Creature della città

11. Luci della città

Nell’agosto 2007 Thadeus Gurirab infilò in un borsone consunto qualche vestito e una copia laminata del suo diploma scolastico e lasciò la piccola fattoria di famiglia, nella Namibia orientale, per trasferirsi nella capitale, Windhoek. I genitori di Thadeus avevano sempre saputo che la loro minuscola fattoria non sarebbe mai stata in grado di sostentare più di una famiglia, e avevano fatto di tutto perché Thadeus, secondo di quattro figli, andasse a scuola per avere la possibilità di trovare «lavoro in città».
Al suo arrivo a Windhoek Thadeus andò nella casa in cui abitavano lo zio paterno e la moglie, la madre di quest’ultima e i loro tre figli. Vivevano tutti in una baracca di lamiera ondulata, su un «terreno» pieno di sassi a Havana, un vasto insediamento abusivo in collina, alla periferia della città.
Dopo più di un decennio, Thadeus vive ancora lì. I suoi zii sono andati via nel 2012, lasciandogli la terra. Ora ha un «doppio lavoro», fa l’addetto alla sicurezza, e anche il custode di una delle tante chiese evangeliche in cui gli immigrati urbani si riuniscono ogni domenica a pregare per la buona sorte. E arrotonda le entrate affittando un’altra baracca di lamiera ondulata, che ha costruito sullo stesso terreno: uno spazio, sufficiente appena per un materasso singolo, in cui vivono due giovani arrivati di recente dall’Est, che fanno anch’essi le guardie giurate: uno dorme lì di giorno e fa il turno di notte, e l’altro lavora di giorno e dorme la notte.
Thadeus è soddisfatto di questa soluzione: in questo modo, a casa sua c’è sempre qualcuno che tiene d’occhio le cose. Dal 2012 Havana è quasi raddoppiata e non è più sicura come una volta. Thadeus spiega che le affollatissime colline su cui si affaccia la baracca quando arrivò lui erano ancora disabitate. E poiché per i nuovi arrivati trovare lavoro è molto difficile, non hanno altra scelta che chiedere l’elemosina o rubare.
Con una popolazione di appena mezzo milione di persone, periferia compresa, Windhoek è molto più piccola di tante altre metropoli: eppure anche lì le cose sono andate – su scala minore – come negli altri paesi in via di sviluppo.

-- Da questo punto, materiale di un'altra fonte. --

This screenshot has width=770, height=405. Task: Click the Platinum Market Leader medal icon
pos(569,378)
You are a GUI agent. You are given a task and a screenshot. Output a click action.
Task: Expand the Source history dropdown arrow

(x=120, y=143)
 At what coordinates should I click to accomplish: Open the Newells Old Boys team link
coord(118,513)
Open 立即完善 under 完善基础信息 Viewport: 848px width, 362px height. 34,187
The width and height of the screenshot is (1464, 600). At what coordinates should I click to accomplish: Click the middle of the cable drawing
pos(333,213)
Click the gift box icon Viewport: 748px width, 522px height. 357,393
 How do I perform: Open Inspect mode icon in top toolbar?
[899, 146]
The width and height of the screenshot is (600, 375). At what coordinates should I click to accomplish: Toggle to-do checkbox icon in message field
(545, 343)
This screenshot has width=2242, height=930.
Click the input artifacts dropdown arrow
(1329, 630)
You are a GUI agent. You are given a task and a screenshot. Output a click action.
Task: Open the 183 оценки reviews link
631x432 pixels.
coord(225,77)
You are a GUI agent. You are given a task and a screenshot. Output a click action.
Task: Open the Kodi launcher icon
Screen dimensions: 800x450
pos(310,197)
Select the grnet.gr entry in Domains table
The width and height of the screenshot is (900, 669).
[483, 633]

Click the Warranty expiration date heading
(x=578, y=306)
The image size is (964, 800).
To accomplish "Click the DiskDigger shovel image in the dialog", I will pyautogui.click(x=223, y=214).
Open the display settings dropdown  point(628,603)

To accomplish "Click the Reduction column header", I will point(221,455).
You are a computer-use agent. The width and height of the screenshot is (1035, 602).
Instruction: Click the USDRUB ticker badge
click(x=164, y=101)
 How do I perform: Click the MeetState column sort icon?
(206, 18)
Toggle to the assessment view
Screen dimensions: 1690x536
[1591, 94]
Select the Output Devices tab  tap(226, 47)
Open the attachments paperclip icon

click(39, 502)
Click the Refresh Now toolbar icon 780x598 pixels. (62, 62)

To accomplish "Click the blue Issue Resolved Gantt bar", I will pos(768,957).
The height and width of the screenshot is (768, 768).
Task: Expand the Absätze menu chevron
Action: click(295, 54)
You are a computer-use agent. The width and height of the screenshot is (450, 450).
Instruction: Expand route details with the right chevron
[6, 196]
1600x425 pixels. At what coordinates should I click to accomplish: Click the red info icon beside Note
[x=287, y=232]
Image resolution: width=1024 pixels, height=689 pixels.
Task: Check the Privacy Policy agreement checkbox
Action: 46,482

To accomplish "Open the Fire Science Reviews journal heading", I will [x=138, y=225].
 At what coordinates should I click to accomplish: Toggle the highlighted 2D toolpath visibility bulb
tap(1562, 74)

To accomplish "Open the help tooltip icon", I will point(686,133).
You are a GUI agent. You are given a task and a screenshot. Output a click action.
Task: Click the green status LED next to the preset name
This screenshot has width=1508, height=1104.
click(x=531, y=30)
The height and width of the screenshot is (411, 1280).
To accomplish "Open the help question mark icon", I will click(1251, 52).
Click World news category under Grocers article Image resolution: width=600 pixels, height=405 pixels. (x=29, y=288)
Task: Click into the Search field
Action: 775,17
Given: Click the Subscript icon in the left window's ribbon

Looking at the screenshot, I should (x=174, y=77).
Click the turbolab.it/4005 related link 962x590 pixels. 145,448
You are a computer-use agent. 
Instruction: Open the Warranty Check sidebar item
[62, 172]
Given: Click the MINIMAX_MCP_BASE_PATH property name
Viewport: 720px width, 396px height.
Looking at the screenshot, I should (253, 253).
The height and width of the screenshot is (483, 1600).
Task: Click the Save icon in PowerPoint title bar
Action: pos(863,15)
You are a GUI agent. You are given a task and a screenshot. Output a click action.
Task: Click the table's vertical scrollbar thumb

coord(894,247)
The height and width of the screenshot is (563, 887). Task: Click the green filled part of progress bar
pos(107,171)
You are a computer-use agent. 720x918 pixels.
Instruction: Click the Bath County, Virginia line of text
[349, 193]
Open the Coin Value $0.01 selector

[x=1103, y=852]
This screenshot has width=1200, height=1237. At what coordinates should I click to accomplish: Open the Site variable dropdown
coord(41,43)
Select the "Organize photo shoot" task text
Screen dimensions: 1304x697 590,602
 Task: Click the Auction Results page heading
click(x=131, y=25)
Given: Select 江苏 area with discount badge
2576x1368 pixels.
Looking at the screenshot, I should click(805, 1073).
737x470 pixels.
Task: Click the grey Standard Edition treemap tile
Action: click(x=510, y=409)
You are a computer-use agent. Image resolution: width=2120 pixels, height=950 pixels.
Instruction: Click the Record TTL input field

Nel 1991 quasi tre quarti dei namibiani vivevano in campagna. In poco più di un quarto di secolo il numero totale di abitanti della Namibia è quasi raddoppiato. Ma mentre la popolazione rurale è cresciuta di un quinto, la popolazione urbana è quadruplicata, soprattutto per l’arrivo di quelli come Thadeus, che si trasferiscono in città perché le campagne sono troppo affollate. Il risultato è che oggi il numero dei namibiani che abitano in città è pari a quella che nel 1991 era la popolazione totale del paese. E poiché il governo non ha risorse finanziarie per avviare un programma di alloggi sociali, e il tasso di disoccupazione giovanile si aggira intorno al 46 per cento, la maggior parte di questi nuovi arrivati deve accontentarsi di vivere in borgate abusive come Havana.
Nel 2007 Thadeus è stato uno dei 75 milioni1 di nuovi abitanti delle città stimati per quell’anno nel mondo, la maggior parte dei quali, proprio come lui, hanno lasciato una casa in campagna per tentare la sorte in città più o meno grandi. Ognuno di loro ha dato un piccolo contributo al superamento di un’importante soglia storica della nostra specie: all’inizio del 2008, per la prima volta da quando esiste l’uomo, nelle città vivevano più persone che nelle campagne.2
La rapidità con cui è avvenuta questa transizione da specie scarsamente interessata a modificare il proprio ambiente a specie che vive in vaste e complesse colonie fabbricate, è unica nella storia evolutiva. L’urbanizzazione delle termiti, delle formiche e delle api è durata milioni di anni, mentre tra gli umani tutto è accaduto – dal punto di vista evolutivo – in un batter d’occhio.
Percentuale della popolazione mondiale
che vive in aree urbane, 1500-2016.3
Ma anche se gli umani solo di recente sono diventati quelle che nella lingua degli ju|’hoan venivano definite «creature cittadine», le città sono state fin dall’antichità – da quando in Medio Oriente, Cina, India, Mesoamerica e Sud America iniziarono a coagularsi i primi piccoli centri urbani – dei crogioli di creatività, d’innovazione, di potere e di diversità. E hanno influito sulle vicende umane in misura più che proporzionale alla propria popolazione. Fino alla Rivoluzione industriale le città non erano quasi mai state più di un quinto della popolazione totale di una regione, eppure avevano già da oltre 5000 anni un ruolo decisivo nel determinare la traiettoria della storia umana.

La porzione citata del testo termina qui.